Name Change

Catrina • 25. Married to my other half. 5-15-15. 1 angel baby named River. Daughter named Remington. Son named Journey.
We just found out we are having a boy and we are so excited to name him River. 
Well I have a friend who I kinda lost contact with over the years but we recently reconnected. She told me that she had a miscarriage before she had her current son. I never knew the baby's name or the whole story or what happened. A few weeks ago she posted something on Facebook saying his name was River and she will always miss him. Well I texted her and told we if we have a son we plan on naming him River and would that be okay because I didn't want to hurt her. She said if you love the name of course. I would never tell someone not to name their child something.
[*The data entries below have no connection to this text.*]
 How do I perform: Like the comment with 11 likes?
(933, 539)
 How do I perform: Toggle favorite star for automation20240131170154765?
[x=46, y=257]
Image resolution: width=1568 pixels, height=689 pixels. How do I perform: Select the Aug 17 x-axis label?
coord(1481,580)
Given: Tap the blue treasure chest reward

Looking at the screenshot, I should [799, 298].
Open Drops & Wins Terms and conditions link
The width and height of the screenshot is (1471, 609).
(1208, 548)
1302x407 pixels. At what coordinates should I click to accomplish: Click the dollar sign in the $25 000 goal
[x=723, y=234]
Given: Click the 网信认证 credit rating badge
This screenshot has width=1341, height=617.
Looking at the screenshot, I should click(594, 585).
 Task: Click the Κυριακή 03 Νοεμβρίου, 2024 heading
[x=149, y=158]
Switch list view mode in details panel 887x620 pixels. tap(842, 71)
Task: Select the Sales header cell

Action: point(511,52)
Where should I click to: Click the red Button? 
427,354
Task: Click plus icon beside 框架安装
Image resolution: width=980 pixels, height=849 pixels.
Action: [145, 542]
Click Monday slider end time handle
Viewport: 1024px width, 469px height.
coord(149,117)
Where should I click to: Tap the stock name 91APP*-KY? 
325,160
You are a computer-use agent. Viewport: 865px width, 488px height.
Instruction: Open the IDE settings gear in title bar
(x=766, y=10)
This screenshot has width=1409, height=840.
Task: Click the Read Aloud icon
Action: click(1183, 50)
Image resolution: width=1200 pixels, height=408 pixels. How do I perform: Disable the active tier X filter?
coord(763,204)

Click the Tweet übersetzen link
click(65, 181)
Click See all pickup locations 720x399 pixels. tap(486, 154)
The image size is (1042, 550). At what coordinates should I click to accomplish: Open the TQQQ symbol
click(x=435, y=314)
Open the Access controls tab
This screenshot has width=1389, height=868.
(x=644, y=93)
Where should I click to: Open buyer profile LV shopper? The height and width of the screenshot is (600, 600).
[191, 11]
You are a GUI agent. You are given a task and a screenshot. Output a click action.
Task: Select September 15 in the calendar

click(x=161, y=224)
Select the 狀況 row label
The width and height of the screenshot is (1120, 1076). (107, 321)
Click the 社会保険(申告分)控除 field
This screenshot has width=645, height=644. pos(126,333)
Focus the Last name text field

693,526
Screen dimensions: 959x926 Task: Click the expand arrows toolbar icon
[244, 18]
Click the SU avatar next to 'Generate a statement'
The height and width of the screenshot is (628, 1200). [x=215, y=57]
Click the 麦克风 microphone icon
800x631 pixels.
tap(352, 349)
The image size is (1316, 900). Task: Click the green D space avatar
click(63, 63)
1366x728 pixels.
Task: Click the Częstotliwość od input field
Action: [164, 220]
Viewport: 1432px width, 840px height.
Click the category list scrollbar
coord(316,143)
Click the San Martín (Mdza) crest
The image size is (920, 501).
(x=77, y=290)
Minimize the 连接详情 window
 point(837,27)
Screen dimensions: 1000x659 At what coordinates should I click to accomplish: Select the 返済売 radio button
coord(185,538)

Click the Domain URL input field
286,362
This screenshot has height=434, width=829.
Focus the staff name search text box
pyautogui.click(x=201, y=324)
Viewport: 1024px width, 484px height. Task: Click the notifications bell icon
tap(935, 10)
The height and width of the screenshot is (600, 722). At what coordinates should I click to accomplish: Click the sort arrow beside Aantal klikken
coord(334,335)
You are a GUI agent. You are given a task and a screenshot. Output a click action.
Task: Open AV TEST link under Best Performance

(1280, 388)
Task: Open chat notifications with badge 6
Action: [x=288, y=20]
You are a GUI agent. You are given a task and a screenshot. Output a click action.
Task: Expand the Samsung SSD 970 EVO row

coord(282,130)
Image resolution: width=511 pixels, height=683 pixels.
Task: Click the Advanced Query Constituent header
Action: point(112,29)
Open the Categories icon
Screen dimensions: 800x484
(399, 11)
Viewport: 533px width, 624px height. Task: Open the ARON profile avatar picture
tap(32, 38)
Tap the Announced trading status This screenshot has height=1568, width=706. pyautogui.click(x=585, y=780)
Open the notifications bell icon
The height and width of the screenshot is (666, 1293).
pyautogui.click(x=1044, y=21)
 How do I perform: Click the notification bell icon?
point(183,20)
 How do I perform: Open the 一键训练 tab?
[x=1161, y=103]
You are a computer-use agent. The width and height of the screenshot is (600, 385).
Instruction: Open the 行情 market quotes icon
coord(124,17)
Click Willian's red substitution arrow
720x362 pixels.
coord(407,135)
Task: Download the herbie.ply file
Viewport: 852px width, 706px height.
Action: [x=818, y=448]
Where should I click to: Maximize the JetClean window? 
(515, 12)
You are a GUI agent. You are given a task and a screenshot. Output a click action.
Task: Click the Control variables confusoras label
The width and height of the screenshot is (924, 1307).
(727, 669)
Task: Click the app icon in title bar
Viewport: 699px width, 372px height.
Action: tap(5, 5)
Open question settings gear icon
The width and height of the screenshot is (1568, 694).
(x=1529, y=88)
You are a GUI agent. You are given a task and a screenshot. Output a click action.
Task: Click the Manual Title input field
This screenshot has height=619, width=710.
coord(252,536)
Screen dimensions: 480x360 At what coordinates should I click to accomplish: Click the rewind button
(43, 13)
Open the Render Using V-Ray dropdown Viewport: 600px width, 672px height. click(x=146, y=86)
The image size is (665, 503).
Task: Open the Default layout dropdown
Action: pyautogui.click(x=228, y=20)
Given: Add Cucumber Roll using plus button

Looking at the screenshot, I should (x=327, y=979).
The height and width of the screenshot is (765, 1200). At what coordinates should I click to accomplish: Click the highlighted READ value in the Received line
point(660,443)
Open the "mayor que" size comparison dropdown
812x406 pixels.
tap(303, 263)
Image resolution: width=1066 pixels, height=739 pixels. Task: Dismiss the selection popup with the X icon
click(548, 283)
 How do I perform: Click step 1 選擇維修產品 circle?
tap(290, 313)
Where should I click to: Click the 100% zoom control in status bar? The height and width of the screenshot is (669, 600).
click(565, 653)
So I said okay. 
Well today after my gender reveal I got a message from her best friend saying while it was sweet of me to reach out she was crushed when she found out it was a boy and the name we chose and explained why it was hard for her and if I see her pulling back from our friendship than that is why. I of course was shocked. Now I doubt I will have my friend and our kids can play together. I will never take away from the experience of her losing her child. I can't imagine.  
But I was respectful and I asked. 
Should I change his name? 
380 views • 0 upvotes • 9 comments

COMMENT (9)

Co

Posted at
I don't think so. You came up with the name before you knew the situation and I don't really think a name should cause your friendship to end. Yeah it's hard for anyone to lose a child, but she can't expect to never hear that name again. Maybe I don't understand what the situation was like for her, but if it were me I would be honored. It's like her son gets to live on through yours somehow. 

Ca

Catrina • Sep 14, 2015
But my heart breaks for here because I can't imagine what she must be going through. I honestly just didn't know

Ca

Catrina • Sep 14, 2015
I agree. A part of me is saying my son isn't going to be the only River

Br

Posted at
No don't change your decision. You and your SO chose it with care and it brings you all joy. Everyone heals at different rates she just needs more time and unfortunately she's unable to be happy for you right now. 

Ca

Catrina • Sep 14, 2015
That's what my husband said.... I didn't know and the name just fit right with our family. And who knows if he comes out and doesn't look like his name should be River than we could change it...

Am

Posted at
I wouldn't change it. You picked the name before you even knew what she had gone through. If you love the name keep it!

Ca

Catrina • Sep 14, 2015
My husband doesn't want to change it so I think we will keep it.i just feel bad because she's hurt by it

Mi

Posted at
It sounds to me that she was just explaining that whilst she is happy for you to use the name it may cause her some pain to see your little boy with the name River running around happily while she still grieves. Give her time. You are both being honest and respectful just allow space to heal. 

Ca

Catrina • Sep 14, 2015
I think I will. I understand why it will be hard and that is the entire reason I reached out to her.